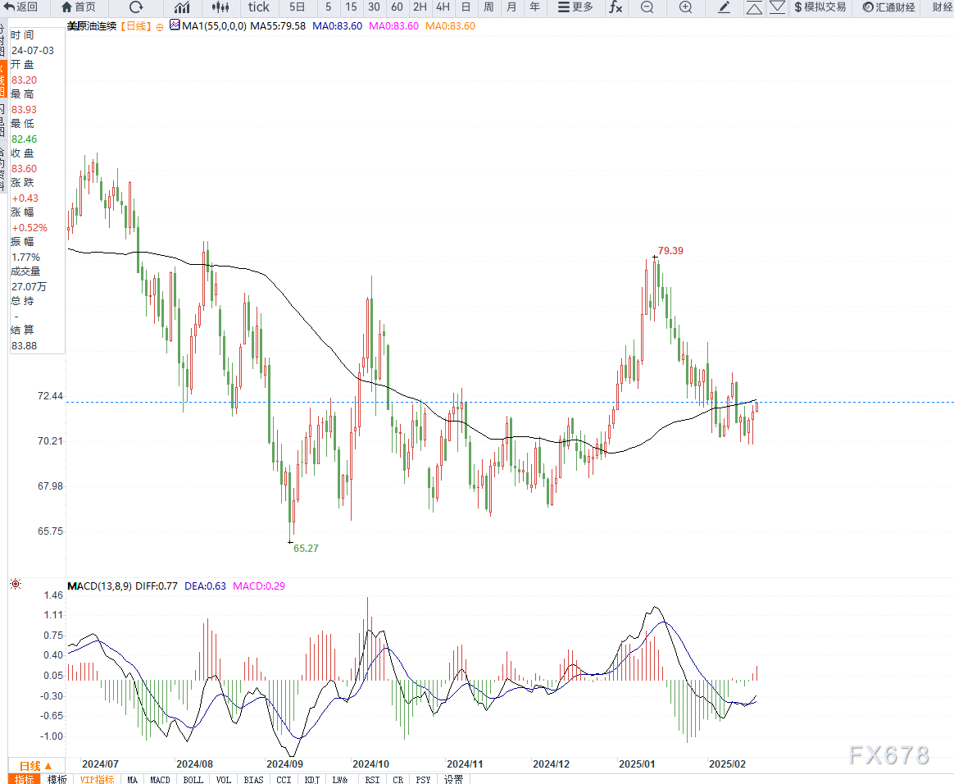Click the upward triangle expand icon

click(754, 7)
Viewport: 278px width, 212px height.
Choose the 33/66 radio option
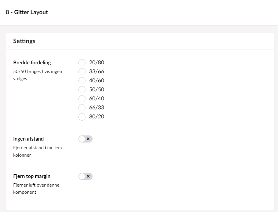82,71
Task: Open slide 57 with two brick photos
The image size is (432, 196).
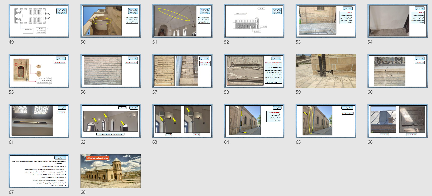Action: (x=182, y=71)
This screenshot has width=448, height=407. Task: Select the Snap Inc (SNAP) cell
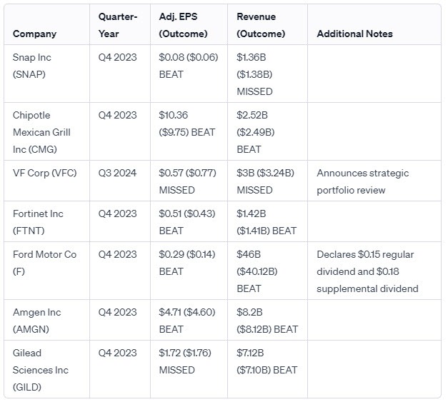[x=32, y=64]
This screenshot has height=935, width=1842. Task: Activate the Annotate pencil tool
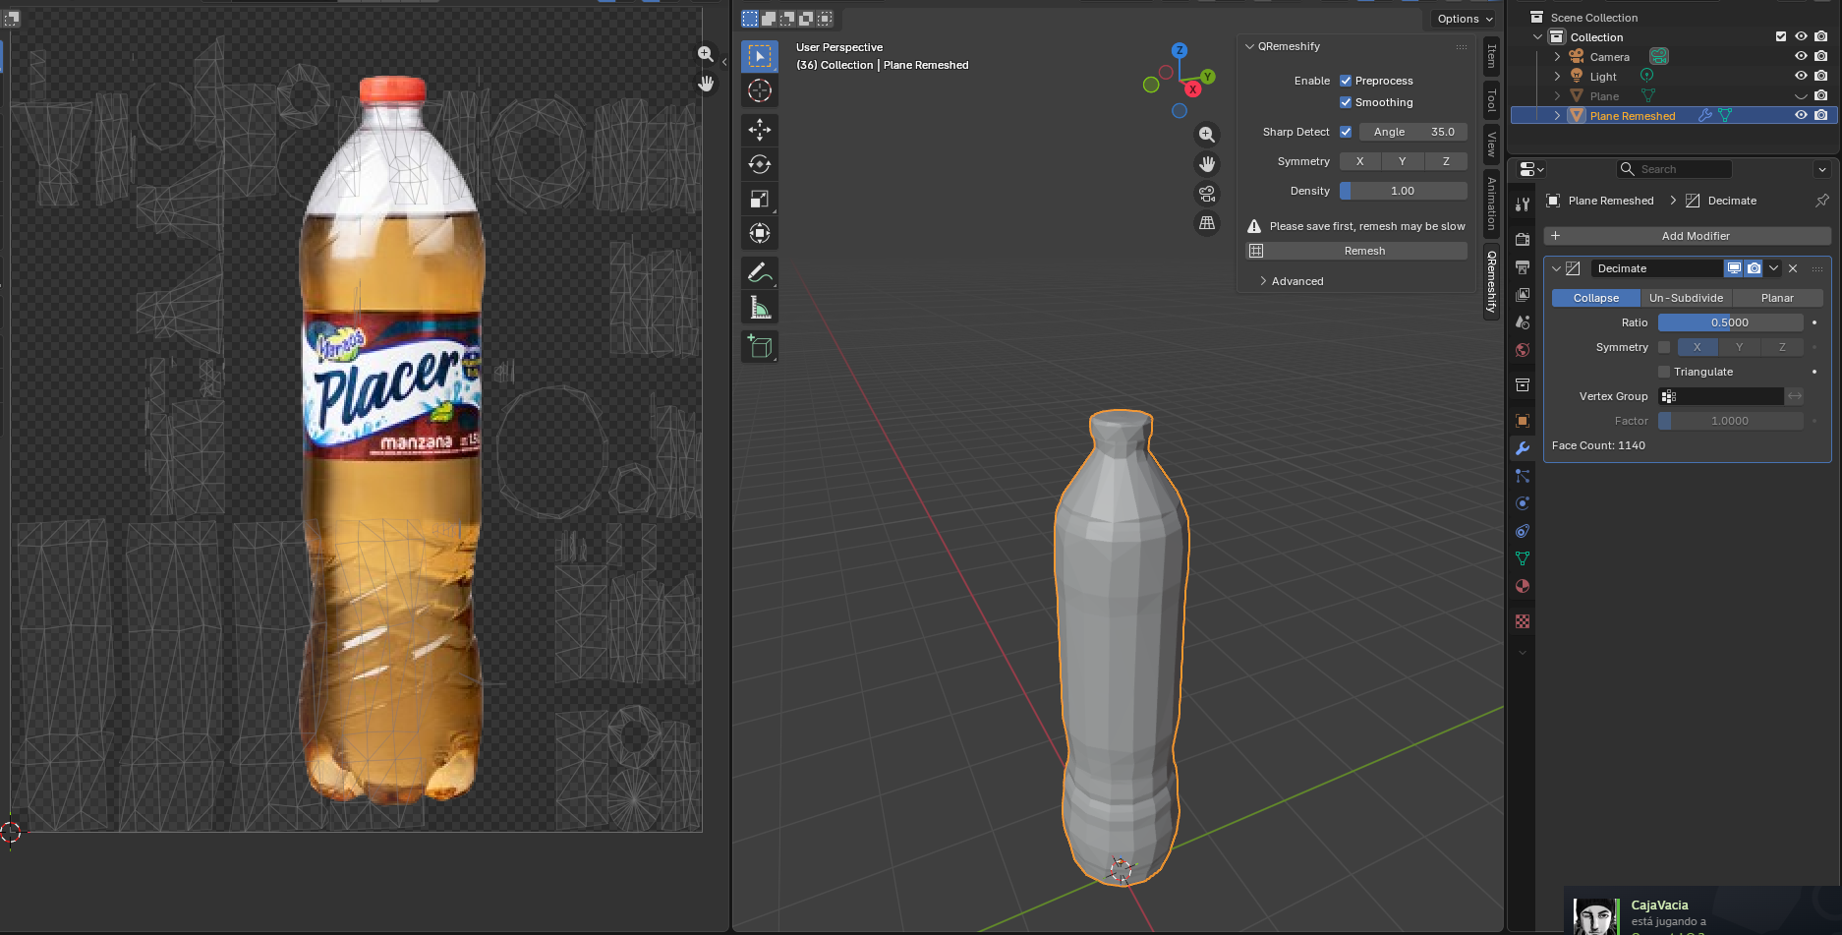pos(759,272)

### TASK DESCRIPTION
Write out word for word every line from the line with "This screenshot has height=935, width=1842." through the final line of the records, both included, skipping the pictures.

### ANSWER TO THIS PROBLEM
This screenshot has height=935, width=1842. Task: Activate the Annotate pencil tool
pos(759,272)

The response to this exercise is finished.